--- Material shown ---

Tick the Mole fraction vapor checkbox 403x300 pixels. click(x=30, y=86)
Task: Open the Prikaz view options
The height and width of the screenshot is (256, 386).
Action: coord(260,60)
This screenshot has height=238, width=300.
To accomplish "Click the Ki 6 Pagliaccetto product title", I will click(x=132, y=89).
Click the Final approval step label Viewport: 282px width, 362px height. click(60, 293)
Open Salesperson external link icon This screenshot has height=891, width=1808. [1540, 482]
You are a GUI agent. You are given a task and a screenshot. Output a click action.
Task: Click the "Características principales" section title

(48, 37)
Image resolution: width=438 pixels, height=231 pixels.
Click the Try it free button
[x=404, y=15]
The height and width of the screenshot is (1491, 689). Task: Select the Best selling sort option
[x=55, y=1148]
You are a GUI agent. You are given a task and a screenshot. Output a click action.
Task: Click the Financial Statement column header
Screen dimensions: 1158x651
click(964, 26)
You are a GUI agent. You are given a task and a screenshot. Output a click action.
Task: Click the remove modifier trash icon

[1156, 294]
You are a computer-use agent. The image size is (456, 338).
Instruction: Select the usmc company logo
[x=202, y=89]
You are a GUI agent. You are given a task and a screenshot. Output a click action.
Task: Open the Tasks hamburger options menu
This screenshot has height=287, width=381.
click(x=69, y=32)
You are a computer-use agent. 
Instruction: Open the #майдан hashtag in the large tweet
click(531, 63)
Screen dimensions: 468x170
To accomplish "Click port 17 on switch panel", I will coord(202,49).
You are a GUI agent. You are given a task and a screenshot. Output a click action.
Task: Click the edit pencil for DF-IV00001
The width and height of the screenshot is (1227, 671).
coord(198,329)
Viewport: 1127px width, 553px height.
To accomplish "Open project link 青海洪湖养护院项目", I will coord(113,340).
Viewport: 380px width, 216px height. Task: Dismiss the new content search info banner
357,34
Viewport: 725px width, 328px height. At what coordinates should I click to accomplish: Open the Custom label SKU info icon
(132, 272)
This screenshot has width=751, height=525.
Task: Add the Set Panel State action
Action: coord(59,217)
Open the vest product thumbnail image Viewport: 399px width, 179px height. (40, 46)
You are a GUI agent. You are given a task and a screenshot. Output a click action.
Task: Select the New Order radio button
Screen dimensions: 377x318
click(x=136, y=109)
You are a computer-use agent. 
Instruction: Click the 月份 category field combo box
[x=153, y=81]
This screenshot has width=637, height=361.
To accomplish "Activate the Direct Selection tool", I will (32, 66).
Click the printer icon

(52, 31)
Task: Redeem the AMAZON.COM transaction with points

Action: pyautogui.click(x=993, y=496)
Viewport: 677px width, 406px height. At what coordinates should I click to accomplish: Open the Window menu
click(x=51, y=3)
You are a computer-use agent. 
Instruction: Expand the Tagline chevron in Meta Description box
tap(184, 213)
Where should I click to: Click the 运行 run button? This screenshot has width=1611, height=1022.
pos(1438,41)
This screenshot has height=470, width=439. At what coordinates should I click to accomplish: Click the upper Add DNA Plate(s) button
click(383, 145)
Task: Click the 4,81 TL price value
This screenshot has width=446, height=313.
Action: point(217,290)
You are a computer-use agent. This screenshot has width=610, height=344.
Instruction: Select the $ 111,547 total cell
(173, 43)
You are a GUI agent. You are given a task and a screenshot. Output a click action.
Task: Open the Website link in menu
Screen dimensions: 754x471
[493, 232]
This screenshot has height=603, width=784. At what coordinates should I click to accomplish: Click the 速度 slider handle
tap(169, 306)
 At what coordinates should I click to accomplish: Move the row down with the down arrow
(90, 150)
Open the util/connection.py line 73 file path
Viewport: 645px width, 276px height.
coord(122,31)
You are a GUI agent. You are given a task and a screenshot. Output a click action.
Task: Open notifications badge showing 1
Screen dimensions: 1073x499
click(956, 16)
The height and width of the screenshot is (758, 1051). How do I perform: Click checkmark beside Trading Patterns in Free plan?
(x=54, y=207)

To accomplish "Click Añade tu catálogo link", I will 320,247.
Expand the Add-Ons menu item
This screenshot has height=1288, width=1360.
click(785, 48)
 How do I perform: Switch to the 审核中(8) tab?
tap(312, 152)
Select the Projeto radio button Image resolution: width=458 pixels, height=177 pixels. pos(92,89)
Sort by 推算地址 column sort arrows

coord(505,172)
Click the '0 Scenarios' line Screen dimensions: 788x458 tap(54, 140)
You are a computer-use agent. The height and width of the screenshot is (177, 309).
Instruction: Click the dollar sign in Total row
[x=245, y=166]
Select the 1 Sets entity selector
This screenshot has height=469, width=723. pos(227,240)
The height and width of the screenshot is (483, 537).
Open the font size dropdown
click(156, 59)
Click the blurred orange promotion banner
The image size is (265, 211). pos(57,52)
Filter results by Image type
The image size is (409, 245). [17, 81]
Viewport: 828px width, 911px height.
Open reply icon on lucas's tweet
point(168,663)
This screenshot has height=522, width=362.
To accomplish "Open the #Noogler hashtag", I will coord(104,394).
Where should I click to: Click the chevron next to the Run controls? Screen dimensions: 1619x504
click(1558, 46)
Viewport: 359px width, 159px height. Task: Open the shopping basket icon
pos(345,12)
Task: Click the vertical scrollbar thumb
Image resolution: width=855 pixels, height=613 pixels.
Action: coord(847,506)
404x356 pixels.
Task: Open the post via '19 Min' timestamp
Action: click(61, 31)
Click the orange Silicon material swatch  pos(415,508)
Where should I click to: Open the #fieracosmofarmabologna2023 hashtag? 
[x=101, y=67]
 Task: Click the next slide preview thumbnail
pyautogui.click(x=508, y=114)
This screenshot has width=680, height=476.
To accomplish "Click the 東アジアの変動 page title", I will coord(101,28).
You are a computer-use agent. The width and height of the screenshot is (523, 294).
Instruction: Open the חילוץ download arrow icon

---

*About this task*: All the lines above are to be copied exactly, with none left out.

*Answer to the problem*:
Tick the Mole fraction vapor checkbox 403x300 pixels. click(x=30, y=86)
Task: Open the Prikaz view options
The height and width of the screenshot is (256, 386).
Action: coord(260,60)
This screenshot has height=238, width=300.
To accomplish "Click the Ki 6 Pagliaccetto product title", I will click(x=132, y=89).
Click the Final approval step label Viewport: 282px width, 362px height. click(60, 293)
Open Salesperson external link icon This screenshot has height=891, width=1808. [1540, 482]
You are a GUI agent. You are given a task and a screenshot. Output a click action.
Task: Click the "Características principales" section title

(48, 37)
Image resolution: width=438 pixels, height=231 pixels.
Click the Try it free button
[x=404, y=15]
The height and width of the screenshot is (1491, 689). Task: Select the Best selling sort option
[x=55, y=1148]
You are a GUI agent. You are given a task and a screenshot. Output a click action.
Task: Click the Financial Statement column header
Screen dimensions: 1158x651
click(964, 26)
You are a GUI agent. You are given a task and a screenshot. Output a click action.
Task: Click the remove modifier trash icon

[1156, 294]
You are a computer-use agent. The image size is (456, 338).
Instruction: Select the usmc company logo
[x=202, y=89]
You are a GUI agent. You are given a task and a screenshot. Output a click action.
Task: Open the Tasks hamburger options menu
This screenshot has height=287, width=381.
click(x=69, y=32)
You are a computer-use agent. 
Instruction: Open the #майдан hashtag in the large tweet
click(531, 63)
Screen dimensions: 468x170
To accomplish "Click port 17 on switch panel", I will coord(202,49).
You are a GUI agent. You are given a task and a screenshot. Output a click action.
Task: Click the edit pencil for DF-IV00001
The width and height of the screenshot is (1227, 671).
coord(198,329)
Viewport: 1127px width, 553px height.
To accomplish "Open project link 青海洪湖养护院项目", I will coord(113,340).
Viewport: 380px width, 216px height. Task: Dismiss the new content search info banner
357,34
Viewport: 725px width, 328px height. At what coordinates should I click to accomplish: Open the Custom label SKU info icon
(132, 272)
This screenshot has width=751, height=525.
Task: Add the Set Panel State action
Action: coord(59,217)
Open the vest product thumbnail image Viewport: 399px width, 179px height. (40, 46)
You are a GUI agent. You are given a task and a screenshot. Output a click action.
Task: Select the New Order radio button
Screen dimensions: 377x318
click(x=136, y=109)
You are a computer-use agent. 
Instruction: Click the 月份 category field combo box
[x=153, y=81]
This screenshot has width=637, height=361.
To accomplish "Activate the Direct Selection tool", I will (32, 66).
Click the printer icon

(52, 31)
Task: Redeem the AMAZON.COM transaction with points

Action: pyautogui.click(x=993, y=496)
Viewport: 677px width, 406px height. At what coordinates should I click to accomplish: Open the Window menu
click(x=51, y=3)
You are a computer-use agent. 
Instruction: Expand the Tagline chevron in Meta Description box
tap(184, 213)
Where should I click to: Click the 运行 run button? This screenshot has width=1611, height=1022.
pos(1438,41)
This screenshot has height=470, width=439. At what coordinates should I click to accomplish: Click the upper Add DNA Plate(s) button
click(383, 145)
Task: Click the 4,81 TL price value
This screenshot has width=446, height=313.
Action: point(217,290)
You are a computer-use agent. This screenshot has width=610, height=344.
Instruction: Select the $ 111,547 total cell
(173, 43)
You are a GUI agent. You are given a task and a screenshot. Output a click action.
Task: Open the Website link in menu
Screen dimensions: 754x471
[493, 232]
This screenshot has height=603, width=784. At what coordinates should I click to accomplish: Click the 速度 slider handle
tap(169, 306)
 At what coordinates should I click to accomplish: Move the row down with the down arrow
(90, 150)
Open the util/connection.py line 73 file path
Viewport: 645px width, 276px height.
coord(122,31)
You are a GUI agent. You are given a task and a screenshot. Output a click action.
Task: Open notifications badge showing 1
Screen dimensions: 1073x499
click(956, 16)
The height and width of the screenshot is (758, 1051). How do I perform: Click checkmark beside Trading Patterns in Free plan?
(x=54, y=207)

To accomplish "Click Añade tu catálogo link", I will 320,247.
Expand the Add-Ons menu item
This screenshot has height=1288, width=1360.
click(785, 48)
 How do I perform: Switch to the 审核中(8) tab?
tap(312, 152)
Select the Projeto radio button Image resolution: width=458 pixels, height=177 pixels. pos(92,89)
Sort by 推算地址 column sort arrows

coord(505,172)
Click the '0 Scenarios' line Screen dimensions: 788x458 tap(54, 140)
You are a computer-use agent. The height and width of the screenshot is (177, 309).
Instruction: Click the dollar sign in Total row
[x=245, y=166]
Select the 1 Sets entity selector
This screenshot has height=469, width=723. pos(227,240)
The height and width of the screenshot is (483, 537).
Open the font size dropdown
click(156, 59)
Click the blurred orange promotion banner
The image size is (265, 211). pos(57,52)
Filter results by Image type
The image size is (409, 245). [17, 81]
Viewport: 828px width, 911px height.
Open reply icon on lucas's tweet
point(168,663)
This screenshot has height=522, width=362.
To accomplish "Open the #Noogler hashtag", I will coord(104,394).
Where should I click to: Click the chevron next to the Run controls? Screen dimensions: 1619x504
click(1558, 46)
Viewport: 359px width, 159px height. Task: Open the shopping basket icon
pos(345,12)
Task: Click the vertical scrollbar thumb
Image resolution: width=855 pixels, height=613 pixels.
Action: coord(847,506)
404x356 pixels.
Task: Open the post via '19 Min' timestamp
Action: click(61, 31)
Click the orange Silicon material swatch  pos(415,508)
Where should I click to: Open the #fieracosmofarmabologna2023 hashtag? 
[x=101, y=67]
 Task: Click the next slide preview thumbnail
pyautogui.click(x=508, y=114)
This screenshot has width=680, height=476.
To accomplish "Click the 東アジアの変動 page title", I will coord(101,28).
You are a computer-use agent. The width and height of the screenshot is (523, 294).
Instruction: Open the חילוץ download arrow icon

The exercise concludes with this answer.